• Task statement
The records sit below this line. Repeat all of them exactly.

• Source data
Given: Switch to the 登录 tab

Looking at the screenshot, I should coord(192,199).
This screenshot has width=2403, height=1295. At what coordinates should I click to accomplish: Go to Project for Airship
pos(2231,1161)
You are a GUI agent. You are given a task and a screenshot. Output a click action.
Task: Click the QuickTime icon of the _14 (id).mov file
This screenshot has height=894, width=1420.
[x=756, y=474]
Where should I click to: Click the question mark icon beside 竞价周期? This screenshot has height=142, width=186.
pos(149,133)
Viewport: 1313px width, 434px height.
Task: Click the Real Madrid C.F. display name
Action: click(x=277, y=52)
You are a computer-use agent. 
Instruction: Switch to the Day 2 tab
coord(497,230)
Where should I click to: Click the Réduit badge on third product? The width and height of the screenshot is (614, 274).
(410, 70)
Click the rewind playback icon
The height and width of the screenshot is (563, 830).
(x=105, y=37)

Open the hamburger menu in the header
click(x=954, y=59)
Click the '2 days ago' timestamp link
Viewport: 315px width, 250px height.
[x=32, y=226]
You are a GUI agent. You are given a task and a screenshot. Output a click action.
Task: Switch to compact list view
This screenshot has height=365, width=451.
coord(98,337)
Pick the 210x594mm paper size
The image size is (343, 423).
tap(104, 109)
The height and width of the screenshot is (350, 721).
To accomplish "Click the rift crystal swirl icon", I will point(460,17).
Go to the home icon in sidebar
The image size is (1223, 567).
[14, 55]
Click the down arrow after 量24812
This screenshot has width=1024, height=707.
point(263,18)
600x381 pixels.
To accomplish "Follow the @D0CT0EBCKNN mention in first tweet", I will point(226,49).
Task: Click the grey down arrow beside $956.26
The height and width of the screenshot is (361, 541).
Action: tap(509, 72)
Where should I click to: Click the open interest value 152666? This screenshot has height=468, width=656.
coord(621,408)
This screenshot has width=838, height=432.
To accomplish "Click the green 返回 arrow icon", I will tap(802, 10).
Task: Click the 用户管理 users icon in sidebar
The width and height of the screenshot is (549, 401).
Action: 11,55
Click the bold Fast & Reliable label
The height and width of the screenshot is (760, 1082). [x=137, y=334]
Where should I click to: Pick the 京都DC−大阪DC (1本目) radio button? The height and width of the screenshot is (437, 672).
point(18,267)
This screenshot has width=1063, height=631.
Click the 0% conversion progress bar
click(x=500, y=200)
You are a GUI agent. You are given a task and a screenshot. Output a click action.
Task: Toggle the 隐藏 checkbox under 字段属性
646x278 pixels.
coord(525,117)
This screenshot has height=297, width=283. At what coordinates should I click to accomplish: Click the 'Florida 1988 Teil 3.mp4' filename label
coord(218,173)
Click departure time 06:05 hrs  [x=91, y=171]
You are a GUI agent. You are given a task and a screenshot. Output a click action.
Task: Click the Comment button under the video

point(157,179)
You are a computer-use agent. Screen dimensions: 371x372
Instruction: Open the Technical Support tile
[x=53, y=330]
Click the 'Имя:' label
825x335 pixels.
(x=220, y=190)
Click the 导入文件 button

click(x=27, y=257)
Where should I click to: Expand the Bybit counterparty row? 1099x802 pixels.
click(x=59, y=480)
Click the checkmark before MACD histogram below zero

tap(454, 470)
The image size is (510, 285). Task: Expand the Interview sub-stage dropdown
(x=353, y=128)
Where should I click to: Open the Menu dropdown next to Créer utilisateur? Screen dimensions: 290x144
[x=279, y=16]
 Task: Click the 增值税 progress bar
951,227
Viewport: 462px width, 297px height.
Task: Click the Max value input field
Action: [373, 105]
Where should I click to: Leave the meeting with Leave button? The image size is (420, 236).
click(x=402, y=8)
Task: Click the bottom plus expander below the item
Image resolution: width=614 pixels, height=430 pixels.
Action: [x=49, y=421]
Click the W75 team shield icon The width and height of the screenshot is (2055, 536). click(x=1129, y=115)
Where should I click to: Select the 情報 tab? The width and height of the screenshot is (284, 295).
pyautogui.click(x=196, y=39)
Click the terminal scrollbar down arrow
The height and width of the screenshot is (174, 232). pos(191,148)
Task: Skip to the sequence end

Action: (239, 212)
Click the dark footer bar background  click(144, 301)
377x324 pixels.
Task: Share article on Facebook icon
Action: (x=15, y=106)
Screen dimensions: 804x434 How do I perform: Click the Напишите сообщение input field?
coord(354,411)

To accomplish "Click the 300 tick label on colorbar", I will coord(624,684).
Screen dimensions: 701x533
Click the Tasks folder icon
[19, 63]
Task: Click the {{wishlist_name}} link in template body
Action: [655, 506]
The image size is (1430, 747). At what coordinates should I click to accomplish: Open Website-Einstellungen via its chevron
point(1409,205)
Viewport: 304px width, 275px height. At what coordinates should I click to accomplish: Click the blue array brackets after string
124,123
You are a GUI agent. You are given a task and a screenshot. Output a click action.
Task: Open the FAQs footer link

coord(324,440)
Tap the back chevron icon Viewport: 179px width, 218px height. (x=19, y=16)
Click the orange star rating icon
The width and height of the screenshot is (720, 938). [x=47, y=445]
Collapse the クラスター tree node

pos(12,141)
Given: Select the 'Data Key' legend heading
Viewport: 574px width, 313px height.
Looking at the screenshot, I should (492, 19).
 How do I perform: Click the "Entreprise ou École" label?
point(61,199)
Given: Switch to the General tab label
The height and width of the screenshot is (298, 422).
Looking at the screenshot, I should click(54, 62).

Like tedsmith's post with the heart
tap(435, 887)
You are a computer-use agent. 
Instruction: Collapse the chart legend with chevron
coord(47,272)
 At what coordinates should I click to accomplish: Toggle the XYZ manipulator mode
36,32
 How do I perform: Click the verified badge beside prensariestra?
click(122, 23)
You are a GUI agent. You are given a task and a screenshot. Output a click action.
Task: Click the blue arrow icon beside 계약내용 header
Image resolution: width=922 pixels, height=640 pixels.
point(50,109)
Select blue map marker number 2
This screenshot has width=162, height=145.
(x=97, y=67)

• Answer space
Given: Switch to the 登录 tab

Looking at the screenshot, I should coord(192,199).
This screenshot has width=2403, height=1295. At what coordinates should I click to accomplish: Go to Project for Airship
pos(2231,1161)
You are a GUI agent. You are given a task and a screenshot. Output a click action.
Task: Click the QuickTime icon of the _14 (id).mov file
This screenshot has height=894, width=1420.
[x=756, y=474]
Where should I click to: Click the question mark icon beside 竞价周期? This screenshot has height=142, width=186.
pos(149,133)
Viewport: 1313px width, 434px height.
Task: Click the Real Madrid C.F. display name
Action: click(x=277, y=52)
You are a computer-use agent. 
Instruction: Switch to the Day 2 tab
coord(497,230)
Where should I click to: Click the Réduit badge on third product? The width and height of the screenshot is (614, 274).
(410, 70)
Click the rewind playback icon
The height and width of the screenshot is (563, 830).
(x=105, y=37)

Open the hamburger menu in the header
click(x=954, y=59)
Click the '2 days ago' timestamp link
Viewport: 315px width, 250px height.
[x=32, y=226]
You are a GUI agent. You are given a task and a screenshot. Output a click action.
Task: Switch to compact list view
This screenshot has height=365, width=451.
coord(98,337)
Pick the 210x594mm paper size
The image size is (343, 423).
tap(104, 109)
The height and width of the screenshot is (350, 721).
To accomplish "Click the rift crystal swirl icon", I will point(460,17).
Go to the home icon in sidebar
The image size is (1223, 567).
[14, 55]
Click the down arrow after 量24812
This screenshot has width=1024, height=707.
point(263,18)
600x381 pixels.
To accomplish "Follow the @D0CT0EBCKNN mention in first tweet", I will point(226,49).
Task: Click the grey down arrow beside $956.26
The height and width of the screenshot is (361, 541).
Action: tap(509, 72)
Where should I click to: Click the open interest value 152666? This screenshot has height=468, width=656.
coord(621,408)
This screenshot has width=838, height=432.
To accomplish "Click the green 返回 arrow icon", I will tap(802, 10).
Task: Click the 用户管理 users icon in sidebar
The width and height of the screenshot is (549, 401).
Action: 11,55
Click the bold Fast & Reliable label
The height and width of the screenshot is (760, 1082). [x=137, y=334]
Where should I click to: Pick the 京都DC−大阪DC (1本目) radio button? The height and width of the screenshot is (437, 672).
point(18,267)
This screenshot has width=1063, height=631.
Click the 0% conversion progress bar
click(x=500, y=200)
You are a GUI agent. You are given a task and a screenshot. Output a click action.
Task: Toggle the 隐藏 checkbox under 字段属性
646x278 pixels.
coord(525,117)
This screenshot has height=297, width=283. At what coordinates should I click to accomplish: Click the 'Florida 1988 Teil 3.mp4' filename label
coord(218,173)
Click departure time 06:05 hrs  [x=91, y=171]
You are a GUI agent. You are given a task and a screenshot. Output a click action.
Task: Click the Comment button under the video

point(157,179)
You are a computer-use agent. Screen dimensions: 371x372
Instruction: Open the Technical Support tile
[x=53, y=330]
Click the 'Имя:' label
825x335 pixels.
(x=220, y=190)
Click the 导入文件 button

click(x=27, y=257)
Where should I click to: Expand the Bybit counterparty row? 1099x802 pixels.
click(x=59, y=480)
Click the checkmark before MACD histogram below zero

tap(454, 470)
The image size is (510, 285). Task: Expand the Interview sub-stage dropdown
(x=353, y=128)
Where should I click to: Open the Menu dropdown next to Créer utilisateur? Screen dimensions: 290x144
[x=279, y=16]
 Task: Click the 增值税 progress bar
951,227
Viewport: 462px width, 297px height.
Task: Click the Max value input field
Action: [373, 105]
Where should I click to: Leave the meeting with Leave button? The image size is (420, 236).
click(x=402, y=8)
Task: Click the bottom plus expander below the item
Image resolution: width=614 pixels, height=430 pixels.
Action: [x=49, y=421]
Click the W75 team shield icon The width and height of the screenshot is (2055, 536). click(x=1129, y=115)
Where should I click to: Select the 情報 tab? The width and height of the screenshot is (284, 295).
pyautogui.click(x=196, y=39)
Click the terminal scrollbar down arrow
The height and width of the screenshot is (174, 232). pos(191,148)
Task: Skip to the sequence end

Action: (239, 212)
Click the dark footer bar background  click(144, 301)
377x324 pixels.
Task: Share article on Facebook icon
Action: (x=15, y=106)
Screen dimensions: 804x434 How do I perform: Click the Напишите сообщение input field?
coord(354,411)

To accomplish "Click the 300 tick label on colorbar", I will coord(624,684).
Screen dimensions: 701x533
Click the Tasks folder icon
[19, 63]
Task: Click the {{wishlist_name}} link in template body
Action: [655, 506]
The image size is (1430, 747). At what coordinates should I click to accomplish: Open Website-Einstellungen via its chevron
point(1409,205)
Viewport: 304px width, 275px height. At what coordinates should I click to accomplish: Click the blue array brackets after string
124,123
You are a GUI agent. You are given a task and a screenshot. Output a click action.
Task: Open the FAQs footer link

coord(324,440)
Tap the back chevron icon Viewport: 179px width, 218px height. (x=19, y=16)
Click the orange star rating icon
The width and height of the screenshot is (720, 938). [x=47, y=445]
Collapse the クラスター tree node

pos(12,141)
Given: Select the 'Data Key' legend heading
Viewport: 574px width, 313px height.
Looking at the screenshot, I should (492, 19).
 How do I perform: Click the "Entreprise ou École" label?
point(61,199)
Given: Switch to the General tab label
The height and width of the screenshot is (298, 422).
Looking at the screenshot, I should click(54, 62).

Like tedsmith's post with the heart
tap(435, 887)
You are a computer-use agent. 
Instruction: Collapse the chart legend with chevron
coord(47,272)
 At what coordinates should I click to accomplish: Toggle the XYZ manipulator mode
36,32
 How do I perform: Click the verified badge beside prensariestra?
click(122, 23)
You are a GUI agent. You are given a task and a screenshot. Output a click action.
Task: Click the blue arrow icon beside 계약내용 header
Image resolution: width=922 pixels, height=640 pixels.
point(50,109)
Select blue map marker number 2
This screenshot has width=162, height=145.
(x=97, y=67)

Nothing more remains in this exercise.